一番の私のダメなところは、負んぶに抱っこの性格だった。マックは、なかなか覚えられなかった。
社長の経営がうまいせいか、この業界では珍しく残業手当があった。
イラストも一日中描けて、その会社は天国のように思えた。
しかし、すぐどんな会社なのかが分かった。
私と同じぐらいのデザイナーの男性が、社長の説教を食らっていたのだ。朝からみんなの前でたった一人を長い時間ボロクソに怒る。
怒られる人はだいたい胸が凹んで猫背で痩せている。お人よしで性格がいい。気が短かったらとっくに辞めている。辞められない事情があるのだ。
他の人たちも神妙な顔をして、自分も怒られているようにうな垂れる。それで気を引き締めるのだ。

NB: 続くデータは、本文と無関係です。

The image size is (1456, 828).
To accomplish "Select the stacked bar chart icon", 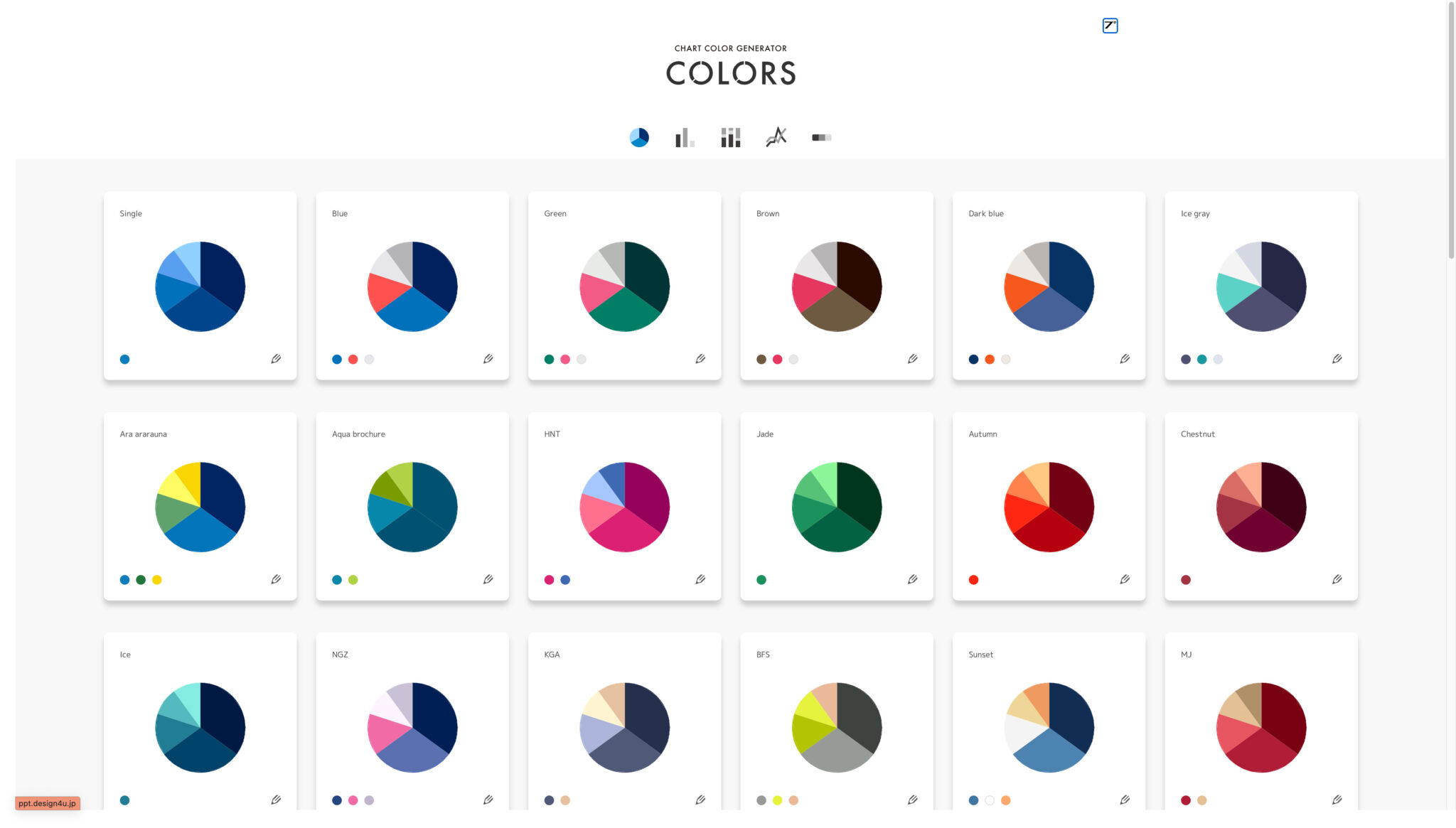I will click(730, 137).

しかし、嵐が去るとみんなは羽を伸ばしたように仲良く仕事をする。そして社長の陰口をたたく。
「この会社の雰囲気悪いよね」
お金は得るが、ここで長く働きたくはないとみんな思う。しかし、条件のいいクリエィティブな仕事はなかなかない。
「あなたがいるお蔭で助かった~」
その人がいてくれるお蔭で、みんなが怒られないで済むからだ。社長は、その人を叱っても辞めないだろうと踏んでいたのだ。社長の説教が終わったらその人も普通にみんなと話をする。決して仲間外れにされない。

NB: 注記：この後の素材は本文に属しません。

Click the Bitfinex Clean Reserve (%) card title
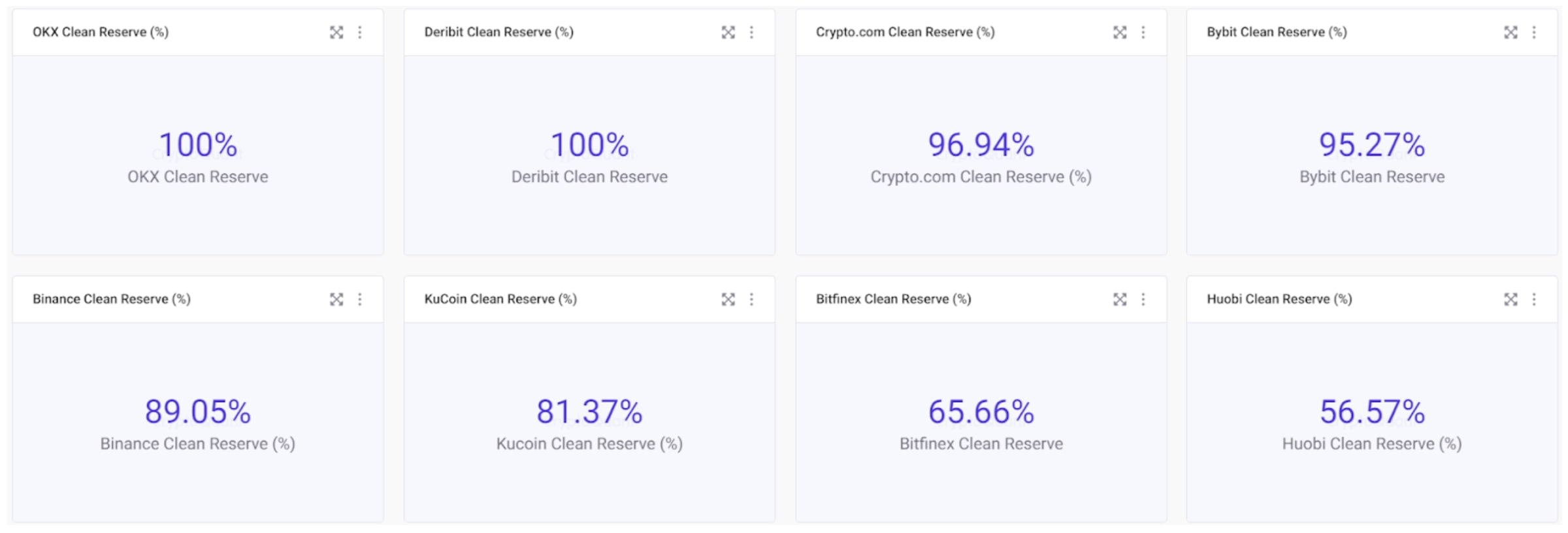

その人は、フリーで頑張っていたけれど、時代の流れでマックを買い、百二十万円ぐらい掛かったと言っていた。一人、家で説明書を見ながらやるには、収入が少ないので働きに出た。長年フリーで頑張って来ているので、デザインの実力は確かだ。
その点私は、デザイナーとしては一年も満たないし、イラストしか興味がなかったから、デザインのことは詳しくない中明朝だか、太明朝だか見ても区別がつかない。おまけにマックがさっぱりできない。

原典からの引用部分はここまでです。